# Selected passage:
During 2004, an updated model was built using data from cores, new wells, reprocessed seismic data, and reinterpretation of the seismic cube acquired during phase 1. Core analyses were used to define a reservoir facies model conditioning by petrophysical data. Facies distribution was modeled using a pluri-Gaussian algorithm. This algorithm reproduces different body geometries for each facies and use non-stationary matrix of vertical proportion curves (VPC), in order to try to honor the vertical and horizontal variations of the depositional system. Well production history, EWT, and DST information were fitted locally by using multiplying factors to petrophysical data. The phase 2 project was planned using this model (Fig. 4).
A new seismic interpretation, focusing on the architecture of the reservoir, was made in 2007. The work was aimed to correlate horizons interpreted to be correlative surfaces of relative sea level falls with turbidite channel complexes observed on log and core data. In order to use this information in the geological model, an analog outcrop data was needed to help volumetrically distributing the facies in the model. The Annot outcrops located in French Alps were selected as the analog. The information collected was used for facies control and distribution of the channel complexes that determine the petrophysical proprieties. The model built with the new soft and hard data had a better fitting with the dynamic data obtained during Phase I (Fig. 5).
The last model was built by using all data acquired during the implementation of phase 2 and integrated several sources of information: (1) well logs and cores, (2) Annot analog outcrop, (3) seismic attributes from an elastic inversion of a HD 3D cube, (4) interpretation of seismic horizons corresponding to correlative surfaces of relative sea level falls related to turbidite channel complexes, and (5) dynamic information of producer wells. The method used in this last model will be described in this paper.
Jubarte Field Geological Setting
The Campos basin is a passive margin basin resulting from Gondowana supercontinent breakup and the opening of South Atlantic Ocean. It is located on the eastern Brazilian margin along Rio de Janeiro and south of Espírito Santo States, between 21° and 23° S latitude. The northern limit is the Vitoria basement high; the southern boundary is the Cabo Frio highs. The sedimentary history can be summarized by five depositional mega-sequences: continental rift (early Neocomian-early Aptian), transitional evaporitic (middle Aptian-early Albian), shallow marine (early-middle Albian), marine transgressive (late Albian-early Tertiary) and marine regressive (early Tertiary–Recent).
The sandy and conglomeratic reservoirs of Jubarte Field are turbidites deposited during the marine transgressive mega-sequence. That sequence was developed in response to a combined effect of thermal subsidence, sedimentary load, and a first-order sea-level rise. Onlapping, deepening-upward sedimentation throughout the eastern Brazilian margin characterize this tectonic process. Several turbiditic successions are found within the marine transgressive mega-sequence, the most important of which occurred in Albian, Cenomanian, Coniacian-Turonian, Maastrichtian, and Paleocene strata.

# Task list:
(a) Which depositional mega-sequences does the Jubarte Field text list for the Campos basin, with the age range given for each?
(b) How would you render this sentence from the Jubarte Field text in Spanish: "The Annot outcrops located in French Alps were selected as the analog."
(c) Carry the Jubarte Field geology text forward with the next few sentences, picking up right after its final sentence.

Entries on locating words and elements

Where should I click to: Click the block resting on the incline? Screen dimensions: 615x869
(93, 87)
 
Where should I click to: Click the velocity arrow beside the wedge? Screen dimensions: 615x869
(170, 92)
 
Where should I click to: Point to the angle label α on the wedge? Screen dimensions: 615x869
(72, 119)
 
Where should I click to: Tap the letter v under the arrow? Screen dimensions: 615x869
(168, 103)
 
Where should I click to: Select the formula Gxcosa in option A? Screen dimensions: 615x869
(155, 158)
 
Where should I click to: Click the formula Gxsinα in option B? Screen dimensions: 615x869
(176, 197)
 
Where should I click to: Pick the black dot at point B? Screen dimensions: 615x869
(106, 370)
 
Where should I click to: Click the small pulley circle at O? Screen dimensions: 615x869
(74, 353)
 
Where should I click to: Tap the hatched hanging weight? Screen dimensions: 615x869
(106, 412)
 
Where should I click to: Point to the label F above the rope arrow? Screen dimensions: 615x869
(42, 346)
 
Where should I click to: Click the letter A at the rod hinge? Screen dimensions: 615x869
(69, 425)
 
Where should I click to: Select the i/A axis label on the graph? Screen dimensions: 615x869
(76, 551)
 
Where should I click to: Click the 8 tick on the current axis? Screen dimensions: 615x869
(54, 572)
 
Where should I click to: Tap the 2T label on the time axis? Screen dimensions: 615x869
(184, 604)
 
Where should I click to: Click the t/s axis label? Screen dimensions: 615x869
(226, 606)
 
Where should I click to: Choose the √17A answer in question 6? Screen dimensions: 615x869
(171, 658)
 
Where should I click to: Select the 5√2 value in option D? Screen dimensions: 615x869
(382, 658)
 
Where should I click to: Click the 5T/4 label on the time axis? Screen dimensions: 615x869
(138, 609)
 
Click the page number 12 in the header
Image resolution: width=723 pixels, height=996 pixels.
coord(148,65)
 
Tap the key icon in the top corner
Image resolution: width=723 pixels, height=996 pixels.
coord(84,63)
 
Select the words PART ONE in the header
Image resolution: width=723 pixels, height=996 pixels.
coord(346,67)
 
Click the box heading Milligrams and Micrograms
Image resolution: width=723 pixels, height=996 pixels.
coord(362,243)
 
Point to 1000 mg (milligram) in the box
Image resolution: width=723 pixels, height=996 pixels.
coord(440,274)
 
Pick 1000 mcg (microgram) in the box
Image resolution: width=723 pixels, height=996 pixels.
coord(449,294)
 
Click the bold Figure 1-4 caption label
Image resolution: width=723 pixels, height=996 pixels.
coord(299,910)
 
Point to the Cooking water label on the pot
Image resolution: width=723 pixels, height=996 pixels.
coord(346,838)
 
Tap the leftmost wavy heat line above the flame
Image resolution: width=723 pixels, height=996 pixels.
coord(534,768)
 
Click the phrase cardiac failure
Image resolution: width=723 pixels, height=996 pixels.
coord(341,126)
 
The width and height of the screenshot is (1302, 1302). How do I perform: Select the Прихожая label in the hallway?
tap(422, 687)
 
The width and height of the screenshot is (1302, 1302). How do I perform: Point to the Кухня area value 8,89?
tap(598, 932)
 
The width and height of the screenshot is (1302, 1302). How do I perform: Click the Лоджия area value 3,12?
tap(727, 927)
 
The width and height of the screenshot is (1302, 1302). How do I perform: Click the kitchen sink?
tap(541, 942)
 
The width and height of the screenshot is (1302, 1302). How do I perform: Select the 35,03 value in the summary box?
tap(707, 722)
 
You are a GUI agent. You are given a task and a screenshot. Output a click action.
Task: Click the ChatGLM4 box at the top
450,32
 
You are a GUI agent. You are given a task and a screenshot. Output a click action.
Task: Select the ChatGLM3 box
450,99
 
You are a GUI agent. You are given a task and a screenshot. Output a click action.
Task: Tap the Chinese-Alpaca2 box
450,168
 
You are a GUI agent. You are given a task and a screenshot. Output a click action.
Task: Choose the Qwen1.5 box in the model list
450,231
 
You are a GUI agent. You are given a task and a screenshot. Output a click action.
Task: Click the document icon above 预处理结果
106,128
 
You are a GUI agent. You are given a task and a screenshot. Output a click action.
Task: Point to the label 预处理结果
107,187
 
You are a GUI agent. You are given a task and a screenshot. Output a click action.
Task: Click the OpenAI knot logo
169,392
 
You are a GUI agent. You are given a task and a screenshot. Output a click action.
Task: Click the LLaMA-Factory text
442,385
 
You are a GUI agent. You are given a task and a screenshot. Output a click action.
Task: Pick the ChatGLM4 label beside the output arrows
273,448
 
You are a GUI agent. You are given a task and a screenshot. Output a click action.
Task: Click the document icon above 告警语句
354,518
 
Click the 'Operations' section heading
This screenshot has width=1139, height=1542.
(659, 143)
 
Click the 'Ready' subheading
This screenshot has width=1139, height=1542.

# Outputs in order:
(a)
- Continental rift (early Neocomian-early Aptian)
- Transitional evaporitic (middle Aptian-early Albian)
- Shallow marine (early-middle Albian)
- Marine transgressive (late Albian-early Tertiary)
- Marine regressive (early Tertiary–Recent)

(b) Los afloramientos de Annot, ubicados en los Alpes franceses, fueron seleccionados como análogo.

(c)
The Jubarte field is located in water depths of 2700 and 3150 m. The reservoir is a late Maastrichtian, deep-water, 400 m thick stacked succession of sandstone turbidite channeled complexes (Fig. 4). These turbidites were deposited in a southwest-northeast elongated, 8–14 km long and 1.5–5.5 km wide trough. This trough was created by salt tectonics and produced by the combined effects of subsidence along listric faults rooted in salt pillows and erosion by turbidity currents. (Gontijo et al., 2005). Normal growth faults that were triggered during halokinesis controlled the evolution of the trough-filling pattern. This pattern is composed of a series of stacked composite channels filled by layers of sandstone interbedded with thin heterolithic layers, having a high net-to-gross ratio of about 80%. The average porosity is around 25%. and average permeability about 900 mD.
The sandstone beds are mostly massive or possess low-angle stratification. Occasionally, 2–21 m thick cross-bedded bodies occur of very coarse-grained (sometimes conglomeratic) to medium-grained, fining-upward sandstones and parallel and rippled cross-laminated, fine to very fine-grained sandstones. Marls and mudstones are subordinate ( Bezzera et al., 2004 and Gontijo et al., 2005). Above the reservoir, there is a chaotic diamictite (from several debris flows) containing abundant glauconite.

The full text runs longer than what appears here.